* _Assigned task_
This exercise calls for every record to be set down again, exactly and in full.

======== Data extracts ========

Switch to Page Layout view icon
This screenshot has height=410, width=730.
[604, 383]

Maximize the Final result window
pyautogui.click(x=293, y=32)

========

* _Result of this exercise_
Switch to Page Layout view icon
This screenshot has height=410, width=730.
[604, 383]

Maximize the Final result window
pyautogui.click(x=293, y=32)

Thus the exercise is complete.